If your "spot" may become sodden in damp years, build it up with soil or compost, so the tree is planted in a mound. Survey the site too before you prepare it, in case the surrounding plants are going to steal most of the light and moisture.
Now dig. The old adage is "a $10 hole for a $5 tree". This should possibly be updated by a factor of ten - trees are expensive, unless you grow you own from seeds or cuttings.
The hole should be half as deep again as the longest root, and half as wide again as the widest root. Snip off damaged roots and hold the tree in place as you gently pack dirt around it, tamping it in well after the whole is full, then water gently for about 10 minutes so the loose dirt settles around the roots.
If it fails to rain, water. Feed about mid-summer, when the leaves are growing strongly, and water in well - or feed after rain. If the possums decide your tree is dinner, tie steel wool about the trunk for about a metre, so they don't want to clamber up it. If ants bring woolly aphids, splodge on a barrier of tree banding grease. A spray of lime sulphur just as the buds are swelling with help stop the many leaf rots young trees are prone to in cool, wet or misty springs, summers and autumns.

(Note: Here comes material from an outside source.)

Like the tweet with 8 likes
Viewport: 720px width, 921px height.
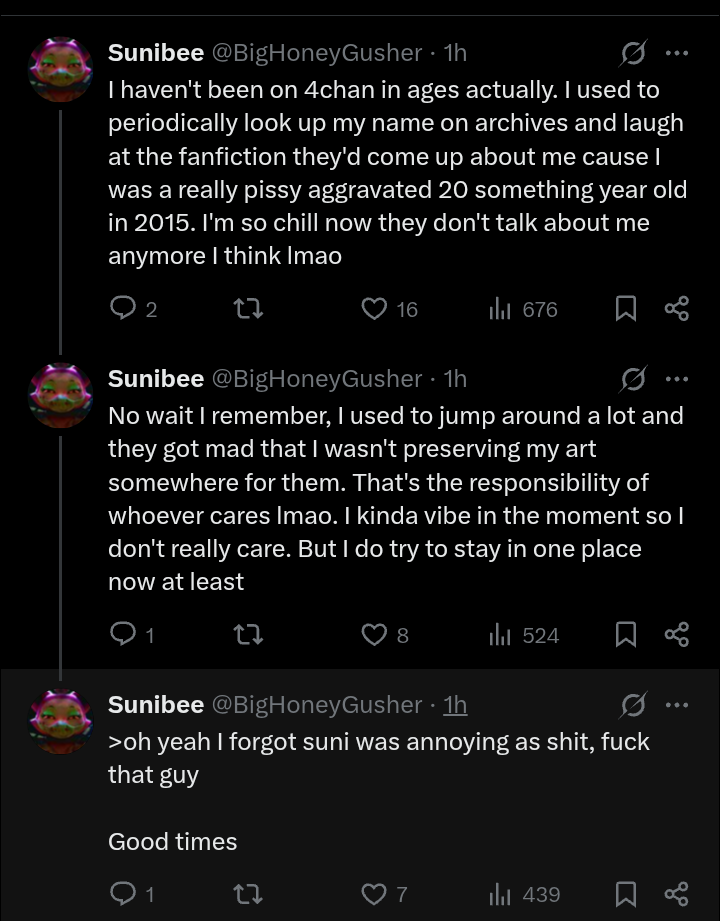point(374,635)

Keep feeding. A weekly spray of a seaweed-based foliar fertiliser, according to directions on the packet, will not go amiss. Cosseting your tree now may mean twice as much growth than a neglected tree will give you, and half the time to fruiting. Trees that have grown strongly when young tend to put out wide, healthy root systems, which make the tree more heat, cold and wind hardy.

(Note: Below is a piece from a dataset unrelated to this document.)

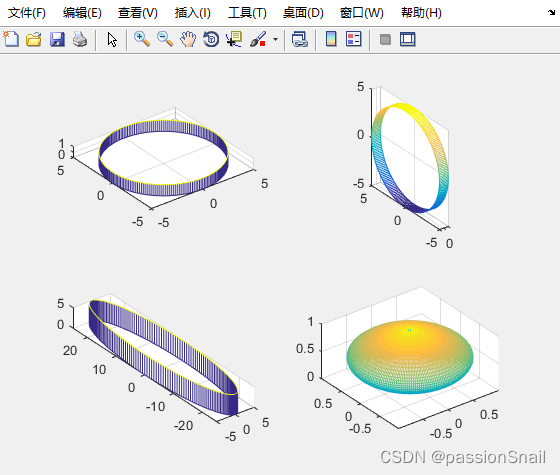Toggle the Rotate 3D tool
The width and height of the screenshot is (560, 475).
(211, 39)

And if this week's cold and damp doesn't tempt you out to do some gardening, leaf through catalogues of some of the new tree varieties available online or in garden centres, like red- or purple-fleshed dwarf apples, self-pollinating dwarf almonds, white fleshed peaches too tender and juicy to ever make it to sale, fruit fly-resistant peach/plum crosses, or frost-hardy apricots. I have never been able to find an apricot that doesn't taste like cotton wool in a supermarket. They even have the same mouthfeel.
It only takes 20 minutes to plant a tree. In return you get decades of deliciousness or beauty.
This week I am:
- Wishing I was the kind of gardener who could grow delphiniums. New delphinium varieties bloom gloriously from early spring right through to late autumn if you prune them heavily after their first spring flush. I wouldn't get around to the spring pruning, nor the weekly watering and regular feeding they need to look their luxurious best.
- Discovering that wallabies like rodanthe, also known as paper daisies, even though they don't nibble paper daisy's close relatives that grow wild here. Paper daisies tolerate drought, sun, heat, cold, and neglect, exactly my kind of plant. Sadly the wallabies have decided that they are their kind of plant too. NB You can never permanently fence out wallabies. You either have to get rid of the wallabies (do not get rid of the wallabies) or swap your garden for plants they don't find tasty, or can be hung or pruned to a height where their paws can't reach, even when they stand on tip toe.
- Muttering at Possum X who has begun to eat exactly one lettuce heart each night.
- Watching a long-legged puppy "prune" our agapanthus by pulling off all the long-stemmed dead flower heads and chewing them to shreds. Now to teach him how to prune the roses....
- Raking up layers of pink, red and white camellia blossoms when they begin to brown.
- Still waiting for the onion seeds to sprout, and picking the mini leaves of the bok choi I didn't get round to thinning out. I am now pretending I meant to grow "mini bok choi". Actually the tiny, tender leaves are so luscious stir fried I may plant them too thickly deliberately next year.